◆ TASK PROMPT
Every record below should be transcribed exactly. Omit the images.

(Stored data entries)
%%

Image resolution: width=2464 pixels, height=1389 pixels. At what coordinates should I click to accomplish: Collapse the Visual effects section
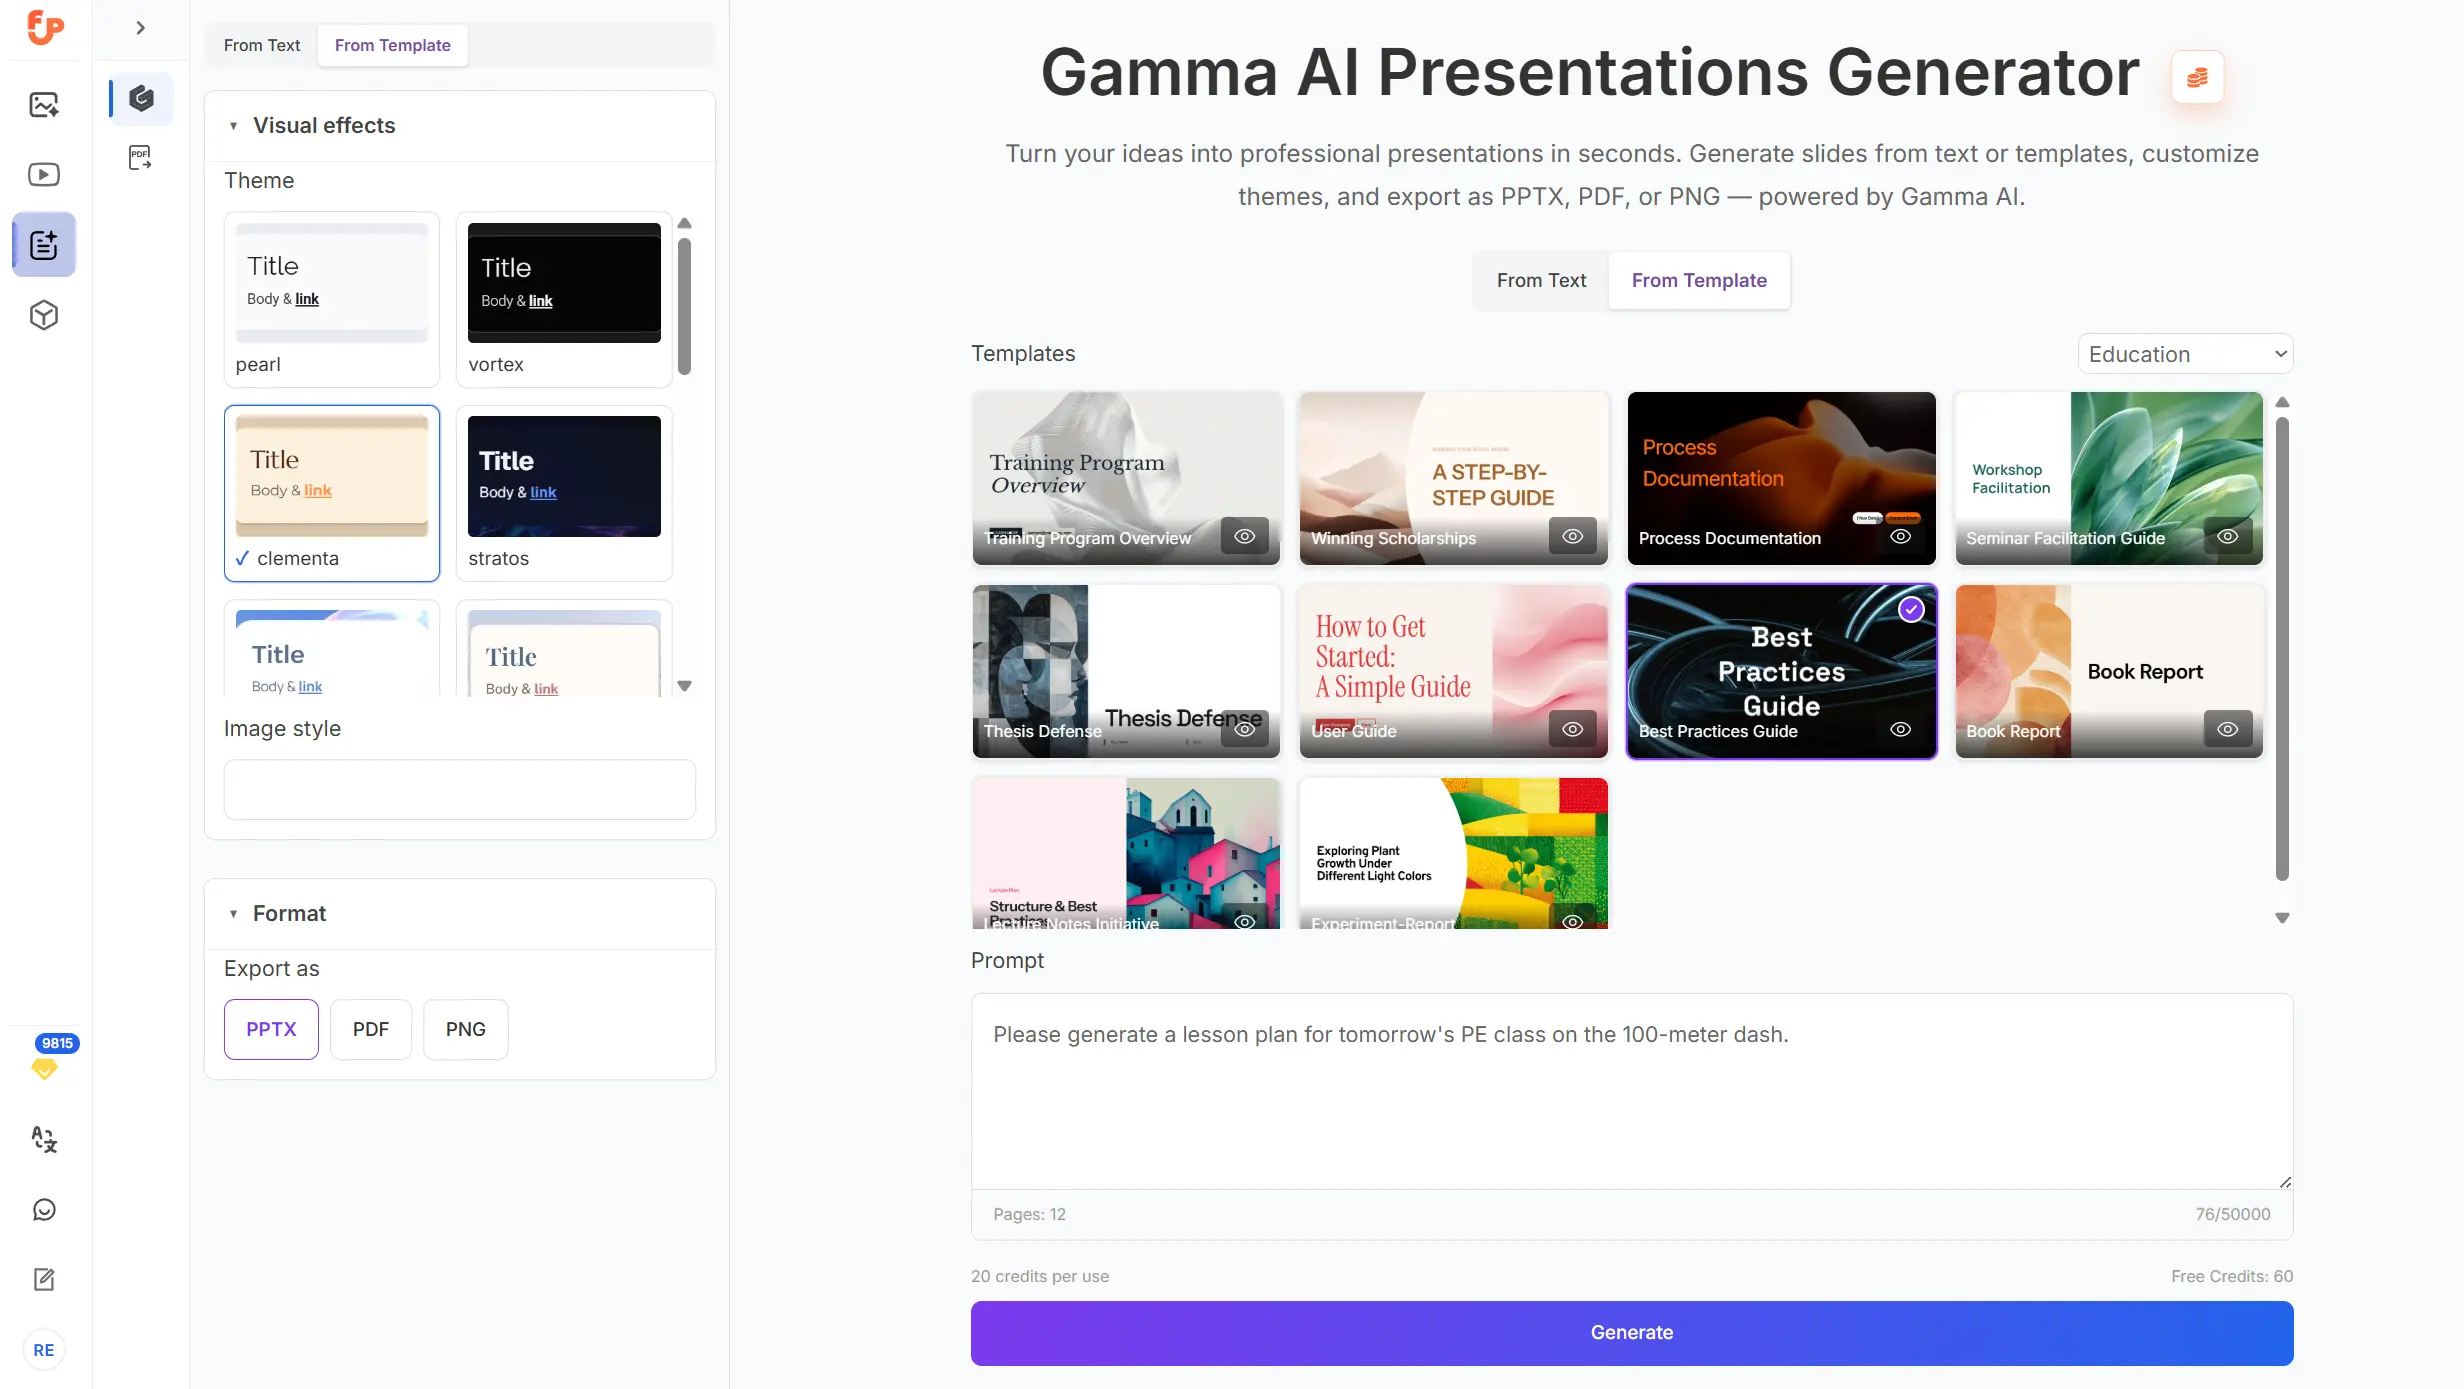[x=234, y=126]
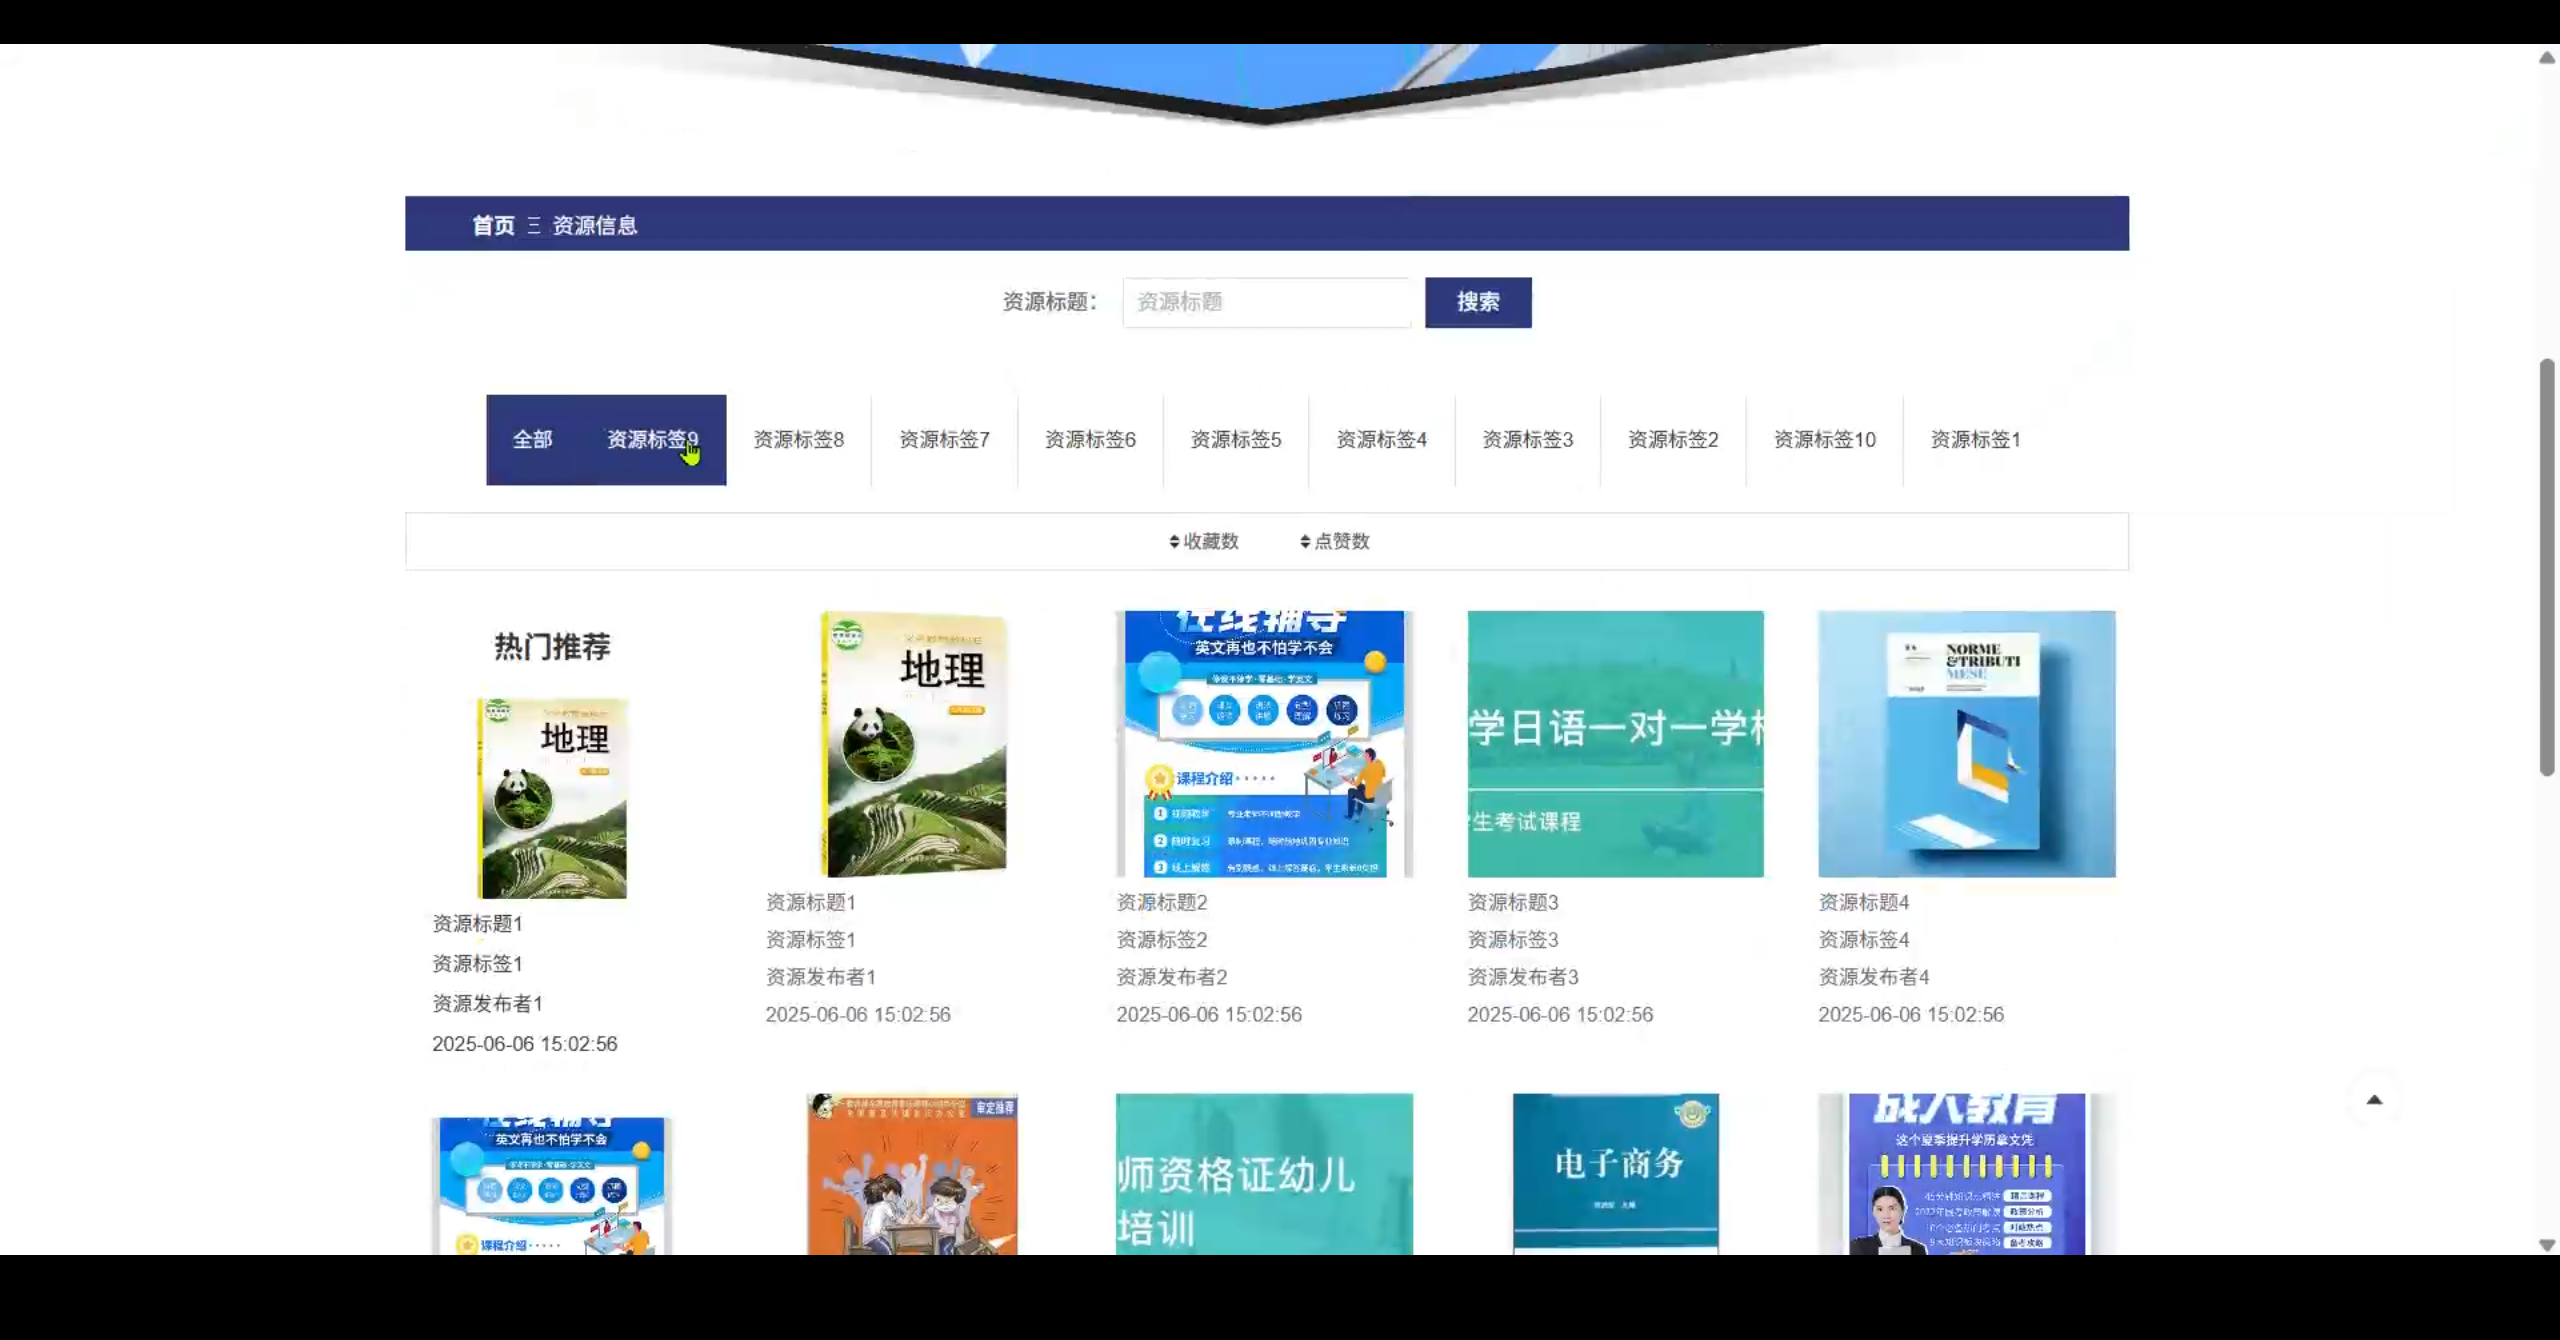The image size is (2560, 1340).
Task: Toggle ascending sort by 收藏数
Action: 1173,536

%%

◆ RESULT FOR THIS EXERCISE
Image resolution: width=2464 pixels, height=1389 pixels. At what coordinates should I click to accomplish: Collapse the Visual effects section
[x=234, y=126]
The image size is (2560, 1340).
Task: Toggle ascending sort by 收藏数
Action: 1173,536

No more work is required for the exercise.